The use of eminent domain was the most important issue facing the energy industry this session. It doesn’t matter if you are producer, service company, pipeline company or refinery, moving oil and natural gas to the market in a safe and efficient manner impacts the industry as a whole. This session came out in our favor.

In the 2017 session, a group of large landowners formed “Texans for Property Rights” to address several issues they saw as wrong with the current process of using eminent domain. Working with some legislators, they filed a bill that included a long list of perceived grievances. Some of these issues included forcing the industry to pay for their attorneys’ fees, venue location, aggressive sale tactics by the right of way agents, “low-ball” offers, and the lack of oversight to file a complaint against perceived abuse of the system. This bill failed during the 2017 session.

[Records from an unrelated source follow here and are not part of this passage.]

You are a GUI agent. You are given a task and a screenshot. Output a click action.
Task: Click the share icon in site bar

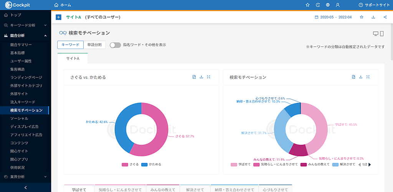pyautogui.click(x=385, y=17)
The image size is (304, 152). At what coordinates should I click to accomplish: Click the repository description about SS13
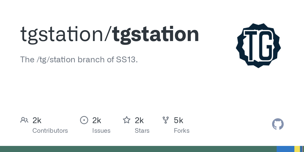coord(79,60)
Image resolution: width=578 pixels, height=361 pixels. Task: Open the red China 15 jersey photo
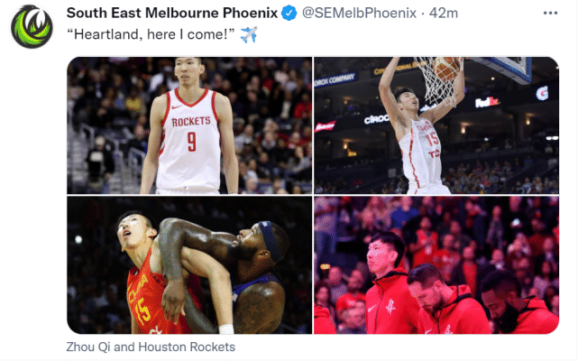coord(189,265)
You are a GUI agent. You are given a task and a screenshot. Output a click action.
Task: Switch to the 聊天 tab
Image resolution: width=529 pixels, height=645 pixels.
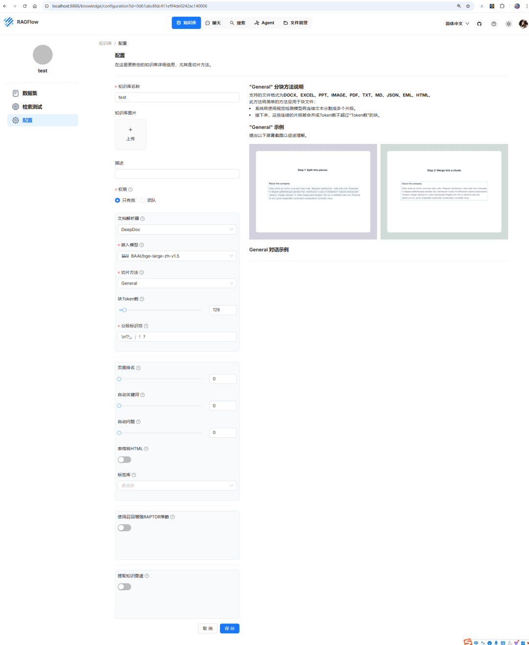coord(213,23)
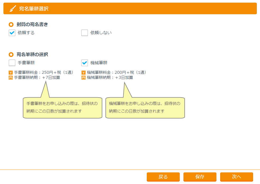The image size is (260, 184).
Task: Click the 手書筆耕料金 250円 price text
Action: pos(44,72)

Another version of eminent domain reform was filed this year during the 2019 session. The energy industry tirelessly negotiated for the last several years to find changes to the law that would help improve landowner satisfaction without imposing unreasonable and/or unachievable requirements on entities with the power of eminent domain. Ultimately however, the industry’s best efforts to compromise proved to be in vain when the landowner groups obstinately refused to settle for anything less than 100% of their proposed changes to the law. This bill failed in the final days. Therefore, for now, eminent domain proceedings will continue as status quo, and we will likely see the same type of bill next session.

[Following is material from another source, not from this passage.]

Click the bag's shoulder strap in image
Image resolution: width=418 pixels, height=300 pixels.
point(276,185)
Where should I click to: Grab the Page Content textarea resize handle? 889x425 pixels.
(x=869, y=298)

Once again, water was a major policy debate in this Legislative Session. Several bills passed this session that were positive for the industry. For example, HB 3246 addressed the ownership of produced water by clarifying that whoever takes possession of that waste for the purpose of treating the waste for a subsequent beneficial use owns the water.

Another positive for the oil and gas industry was the passage of HB 2771. This bill grants the authority of the Texas Commission on Environmental Quality to issue national discharge permits, if this authority is delegated from the federal government.

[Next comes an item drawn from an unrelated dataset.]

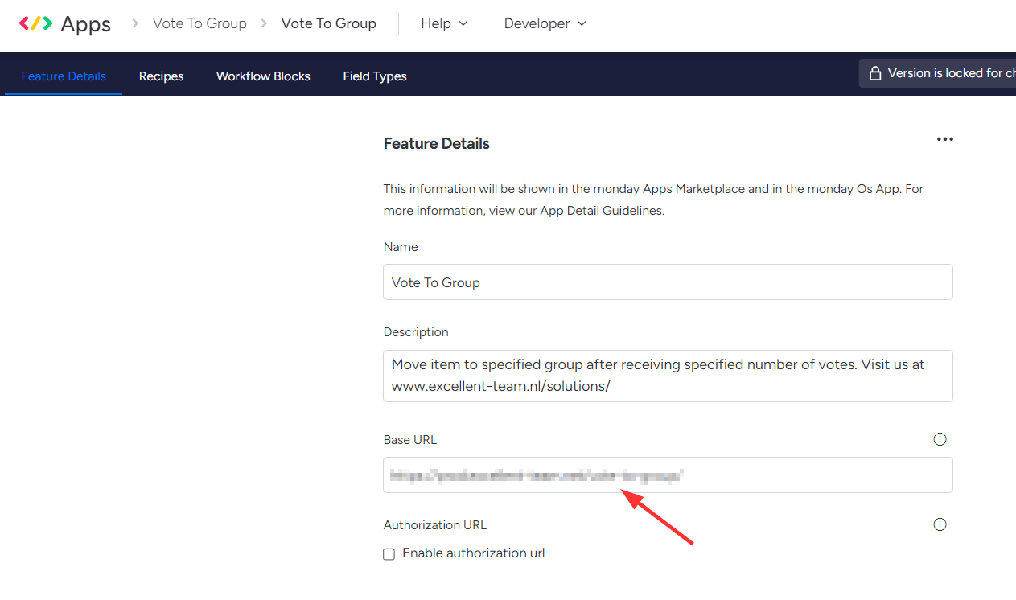
Task: Click the Authorization URL info icon
Action: tap(940, 524)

Also, several water recycling incentive bills were filed this session. However, none of these bills were passed, but given the discussion surrounding these bills and the issues itself, anticipate seeing interim studies on this subject.


Unfortunately, the oil and gas industry has seen a rise in environmental terrorism. Hiding under the cloak of protest, individuals are brazenly trespassing on private property and purposefully committing acts of vandalism, endangering themselves and the public. HB 3557 seeks to stop this action by enhancing the criminal liability for causing damage to or destruction of a critical infrastructure facility. The good news is that this bill passed.

Railroad Commission Funding:

This session the Railroad Commission advocated for and received about $200 million for the next two years, an increase of 10.5% from the last budget. This will include an increase of 22 new oil, gas, and pipeline safety inspectors. Also, included in the budget was about $25 million to replace the agency’s antiquated mainframe permitting system, and about $39 million to fund the well plugging and site remediation program. These increases are positive news.


For the energy industry, the 2019 legislative session can be scored as successful. Tax relief and limits on the growth of local governments will create a better working environment in Texas. Strengthening water policy, adding additional road funding, and protecting property will no doubt benefit the oil and gas industry.

However, there are storm clouds on the horizon. The Texas economy needs to perform at a high level in order for Texas not to see a significant budget shortfall next session. Eminent domain is an issue that will not go away and only failed in the last days of session. We have seen a larger growth of anti-oil and gas members of both Republicans and Democrats in both houses of the Texas legislature. So, while this session is good news, the oil and gas industry should prepare for the upcoming challenges in the future.